As the vibrant hues of fall leaves emerge, so, too, do the meticulously nurtured crops that grace the fields at The Chef’s Garden in Huron, Ohio. “You can feel the shift in the air,” Farmer Lee Jones says. “And, come October, our bodies switch gears from summer bounty to fall — and the more in tune you are with [that change], the more it will tell you what you’re hungry for.”

And for us, that means a delectable, sensational, satisfying mix of fall squash.

Three different squash in a farmer's hands.

Farmer Lee’s emphasis on cover cropping, crop rotation, and minimal tillage ensures that these autumn gems are nourished by nutrient-rich soil and sustained by a harmonious ecosystem. This careful cultivation translates into squash that bursts with deep honey and bronze colors, intensified sweet and nutty flavors, and unmatched freshness.

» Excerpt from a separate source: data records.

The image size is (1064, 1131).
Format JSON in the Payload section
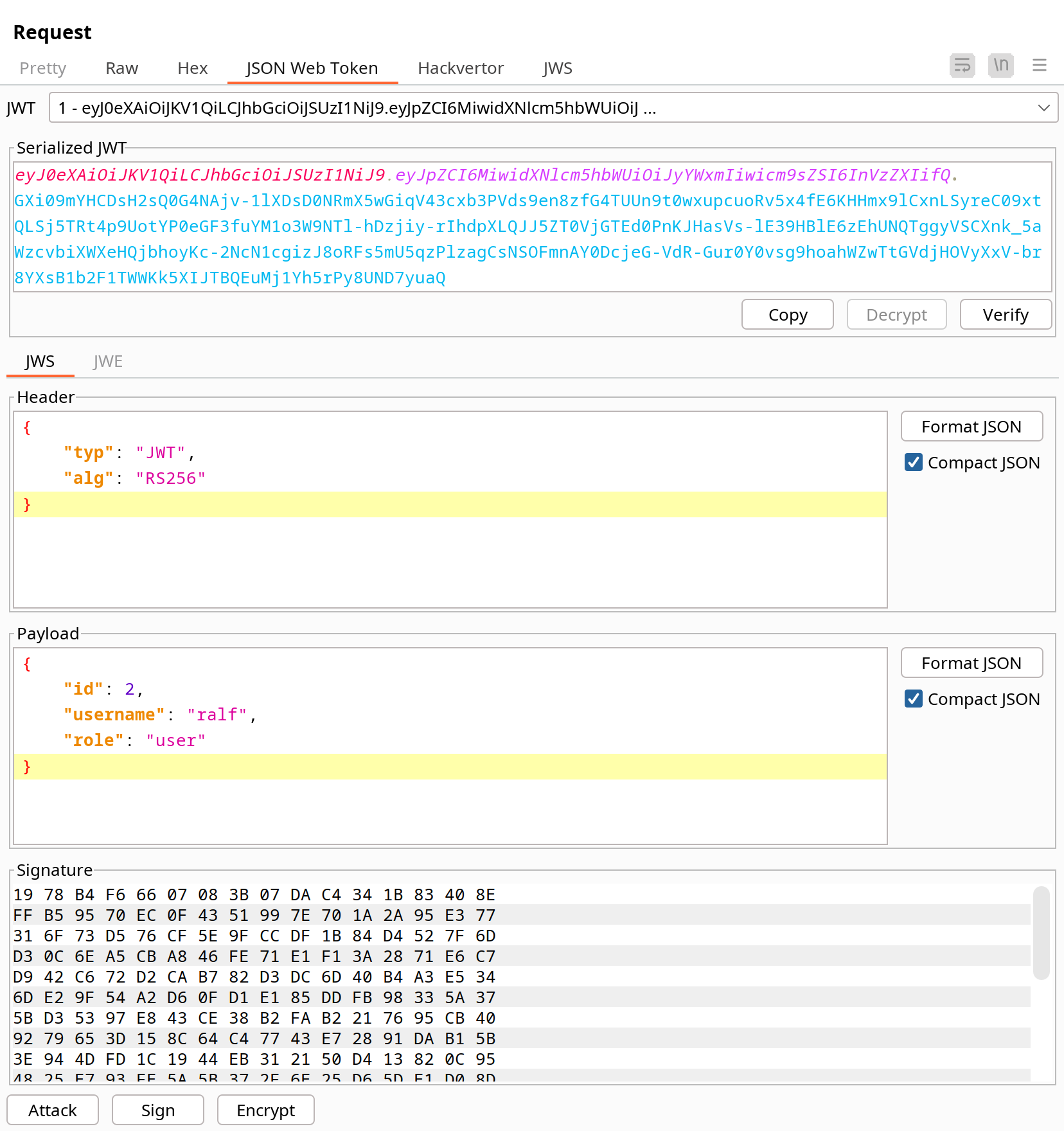pyautogui.click(x=971, y=663)
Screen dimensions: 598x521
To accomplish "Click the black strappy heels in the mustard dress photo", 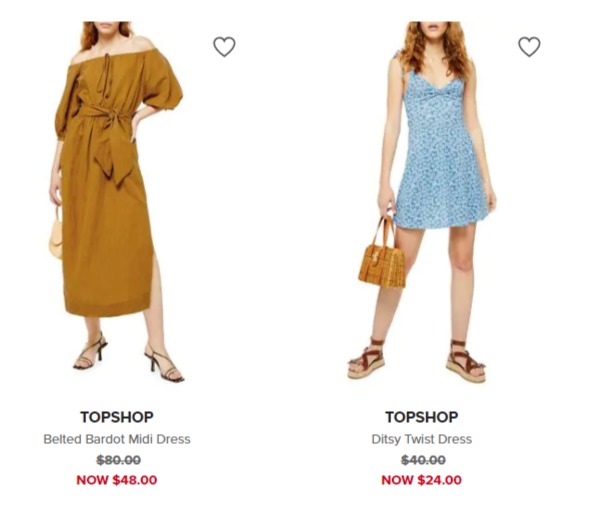I will pos(129,359).
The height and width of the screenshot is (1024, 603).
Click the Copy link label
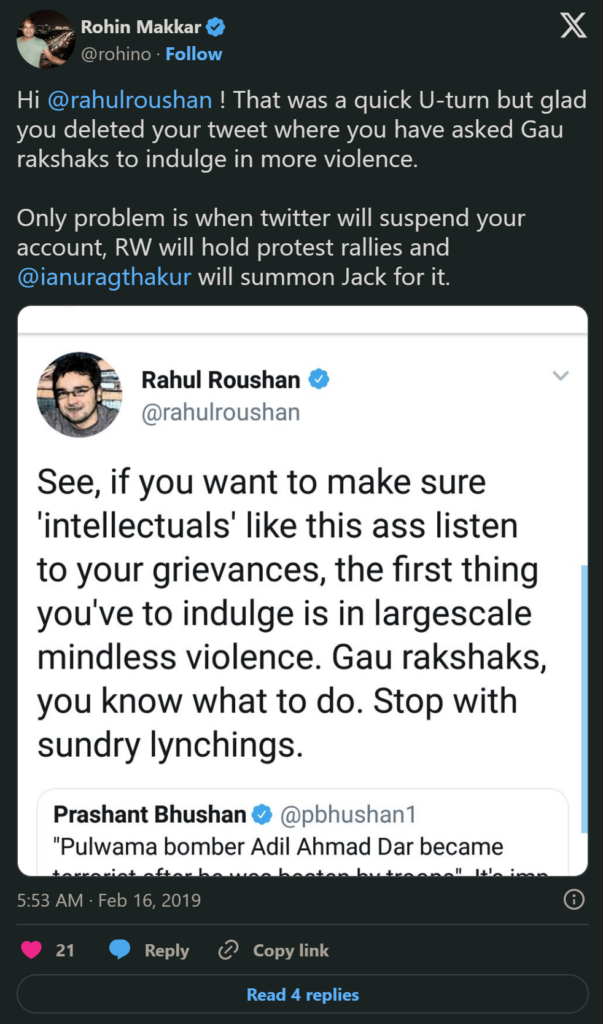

The Kojinut squash is just one of the exciting varietals grown using Farmer Lee’s regenerative farming techniques, and is one of his favorites. “You can eat the entire squash, including its delicate, nutritious skin — no need to peel it!” he exclaims. “We have fun varieties, such as a white acorn or ‘mashed potato’ squash — once cooked and mashed, add a bit of butter for an incredible, creamy texture.”

And since some butternut varieties can grow enormously — taking, according to Farmer Lee, “three men and a boy to cut them in half” — he grows plate-sized butternut squash (phew!). These smaller butternuts are terrific roasted and paired with other fall flavors that are a feast for our senses, such as apple cider, sage, and browned butter.

“If you haven’t been eating fall squash, now is the time!” Farmer Lee declares. “It’s what Mother Nature intended.”

What makes Chef’s Garden fall squash special?

Squash is rich in vitamin B6, which has been linked to helping people avoid depression. And there’s enough of the essential nutrient vitamin A in a one-cup serving of butternut squash to meet, or even exceed, a person’s daily requirements.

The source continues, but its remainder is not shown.